SET EXERCISE 1 =
Decide whether each statement below agrees with the warrant excerpt. For each one, answer yes or no and quote the deciding words from the text. (a) The Series B Price is $0.8245 per share. (b) The Number of Shares equals one percent of the Company's total fully diluted shares. (c) Silicon Valley Bank shall transfer the Warrant to its parent company.
SET EXERCISE 2 =
Answer these questions using the warrant excerpt:
(a) Which section of the Warrant is referenced regarding the transfer to the parent company?
(b) How many shares make up the Number of Shares?
(c) What is the Class of Stock until the Next Round occurs?
SET EXERCISE 3 =
In the warrant excerpt, rename "venture capital investors" as "institutional investors" while restating the passage from "means at Bank’s" up to and including "venture capital investors.".

DOCUMENT EXCERPT =
Reference is made to Section 5.4 of this Warrant whereby Silicon Valley Bank shall transfer this Warrant to its parent company, SVB
Financial Group.
As used herein:
“Class of Stock”
means at Bank’s option: (i) the Company’s New Series B Preferred Stock, or (ii) Next Round Stock; provided that until the
Next Round occurs, the Class of Stock shall be the Company’s New Series B Preferred Stock.
“Next Round”
means the Company’s next sale of its convertible preferred stock (other than New Series B Preferred Stock) to purchasers which include
venture capital investors.
“Next Round Price”
means the lowest effective price per share (on a common stock equivalent basis and taking into account any securities issued together
with the preferred stock) at which shares of the Company’s convertible preferred stock are sold in the Next Round.
“Next Round Stock”
means the Company’s convertible preferred stock issued and sold in the Next Round.
“Number of Shares”
means 234,176 shares, which is equal to one fifth of one percent (0.20%) of the total fully diluted shares of the Company as of the Issue
Date.
“Series B Price”
means $0.8245 per share.
“Warrant Price”
means: (i) if the Class of Stock is New Series B Preferred Stock, the Series B Price, or (ii) if the Class of Stock is Next Round Stock,
the Next Round Price.
Section
1. EXERCISE.

DATA EXCERPT =
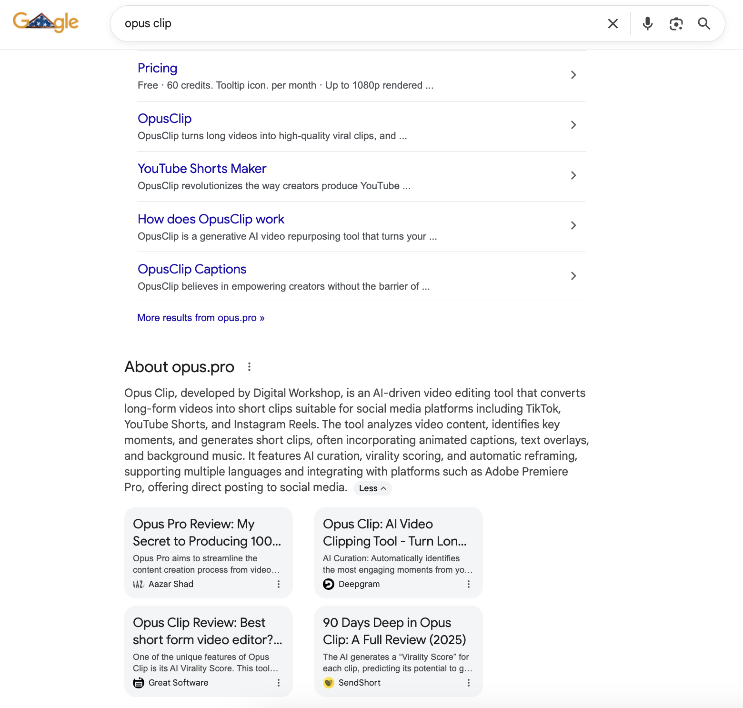This screenshot has height=708, width=743.
Task: Open the OpusClip Captions result link
Action: tap(191, 269)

COMPLETE RESPONSE 1 =
(a) Yes: "means $0.8245 per share."
(b) No: "one fifth of one percent (0.20%) of the total fully diluted shares of the Company"
(c) Yes: "Silicon Valley Bank shall transfer this Warrant to its parent company, SVB Financial Group."

COMPLETE RESPONSE 2 =
(a) Section 5.4
(b) 234,176 shares
(c) The Company's New Series B Preferred Stock

COMPLETE RESPONSE 3 =
means at Bank’s option: (i) the Company’s New Series B Preferred Stock, or (ii) Next Round Stock; provided that until the
Next Round occurs, the Class of Stock shall be the Company’s New Series B Preferred Stock.
“Next Round”
means the Company’s next sale of its convertible preferred stock (other than New Series B Preferred Stock) to purchasers which include
institutional investors.